I have always hated New Year’s Resolutions because they never seem to succeed. Can you name one resolution you made last year and accomplished? If so, you’re way ahead of the rest of us.
S.M.A.R.T. is an acronym for goal setting that helps managers set and, more importantly, accomplish goals.
Following a blowout holiday season (including my husband’s birthday, my birthday, holidays, anniversaries, and more) we went for some blood work. It wasn’t planned that way, it just happened, don't ask. Let’s just say the results were highly encouraging.
Encouraging us to eat healthier, that is. I’m not ready to give up foie gras or other fine gourmet treats like cupcakes from Sprinkles. Deprivation is a sure-fire way to fail for me.
Instead, I’ll make some SMART goals for eating healthier. One of the best things any of us can do is to incorporate whole grains into our diet. Quinoa is tops on my list. I’m not talking about going all twigs and bark on you, don’t worry!
For some months now, I’ve been researching grains and there’s some great news for all of us. More variety, better processing techniques, and more culinary interest means we have great options.
So here is one example of a set of SMART goals for incorporating whole grains.

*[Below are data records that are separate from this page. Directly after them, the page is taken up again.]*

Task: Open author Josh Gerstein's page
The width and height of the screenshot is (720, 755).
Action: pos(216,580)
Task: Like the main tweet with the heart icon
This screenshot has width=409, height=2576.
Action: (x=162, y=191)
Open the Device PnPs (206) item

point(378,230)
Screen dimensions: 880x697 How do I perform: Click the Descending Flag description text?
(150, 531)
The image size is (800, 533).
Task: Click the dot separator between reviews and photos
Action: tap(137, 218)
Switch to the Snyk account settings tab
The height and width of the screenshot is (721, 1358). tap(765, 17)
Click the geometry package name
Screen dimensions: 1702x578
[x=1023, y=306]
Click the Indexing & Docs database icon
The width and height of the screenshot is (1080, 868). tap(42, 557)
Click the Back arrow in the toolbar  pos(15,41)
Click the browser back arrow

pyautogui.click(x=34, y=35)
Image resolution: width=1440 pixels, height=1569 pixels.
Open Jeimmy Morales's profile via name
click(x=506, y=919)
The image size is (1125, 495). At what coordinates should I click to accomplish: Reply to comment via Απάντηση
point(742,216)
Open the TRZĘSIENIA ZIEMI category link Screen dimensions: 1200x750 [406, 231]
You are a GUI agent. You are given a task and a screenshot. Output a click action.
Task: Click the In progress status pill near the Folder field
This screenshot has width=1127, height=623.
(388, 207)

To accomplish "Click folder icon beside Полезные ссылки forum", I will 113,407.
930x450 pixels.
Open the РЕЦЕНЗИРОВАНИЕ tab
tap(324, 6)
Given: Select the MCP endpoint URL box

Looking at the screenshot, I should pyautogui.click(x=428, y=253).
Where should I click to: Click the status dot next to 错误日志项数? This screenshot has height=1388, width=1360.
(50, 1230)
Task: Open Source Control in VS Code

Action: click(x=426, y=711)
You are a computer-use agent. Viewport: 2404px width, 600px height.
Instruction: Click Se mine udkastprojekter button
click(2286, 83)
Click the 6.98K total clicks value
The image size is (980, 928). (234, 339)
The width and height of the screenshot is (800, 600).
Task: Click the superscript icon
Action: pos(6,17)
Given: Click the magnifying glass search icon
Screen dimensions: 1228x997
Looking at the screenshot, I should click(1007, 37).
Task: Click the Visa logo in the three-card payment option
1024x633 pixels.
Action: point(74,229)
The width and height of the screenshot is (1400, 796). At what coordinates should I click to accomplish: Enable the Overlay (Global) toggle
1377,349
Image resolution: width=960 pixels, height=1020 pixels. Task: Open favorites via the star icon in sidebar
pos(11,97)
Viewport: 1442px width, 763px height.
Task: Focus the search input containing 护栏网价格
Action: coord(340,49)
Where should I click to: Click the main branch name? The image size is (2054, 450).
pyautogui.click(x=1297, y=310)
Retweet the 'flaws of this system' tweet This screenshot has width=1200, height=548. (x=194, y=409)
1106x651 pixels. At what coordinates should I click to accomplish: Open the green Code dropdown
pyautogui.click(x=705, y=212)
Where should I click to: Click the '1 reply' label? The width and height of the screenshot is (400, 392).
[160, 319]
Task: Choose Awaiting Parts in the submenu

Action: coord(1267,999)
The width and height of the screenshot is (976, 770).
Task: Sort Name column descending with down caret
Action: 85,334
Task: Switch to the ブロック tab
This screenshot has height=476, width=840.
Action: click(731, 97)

S = Specific - Instead of saying “I resolve to eat more grains.” A specific goal would be: “I will try one new whole grain or whole grain dish per month.”
M = Measurable - Find one grain recipe on line or try a whole grain dish from your favorite gourmet take out counter, this month.
A = Attainable or Agreed-upon - In project management, you might need to get agreement or buy-in from other stakeholders. In a family or household, you may encounter resistance to the concept. Decide if buy-in ahead of time is the right strategy. If not, you may simply serve a new side dish along side a familiar one, rather than make an abrupt substitution.
R = Realistic, Reasonable - Plainly put, let’s set a goal that is achievable. It would not be realistic for me to set a goal such as “I will replace one dish at each meal with whole grains.” A realistic goal would be “I will try one new whole grain dish per week.” This may not be realistic for someone who doesn’t like to cook, experiment, research foods as I do. Be reasonable.
T = Time-based or timely, or Tangible - I will say that somewhere between a new dish per week and a new dish per month is good. I’m going to shoot for at least two per month.
Why not play along? We can swap recipes, share success stories and kvetch when necessary. I guarantee it'll be more fun than Weight Watchers and tastier than Jenny Craig.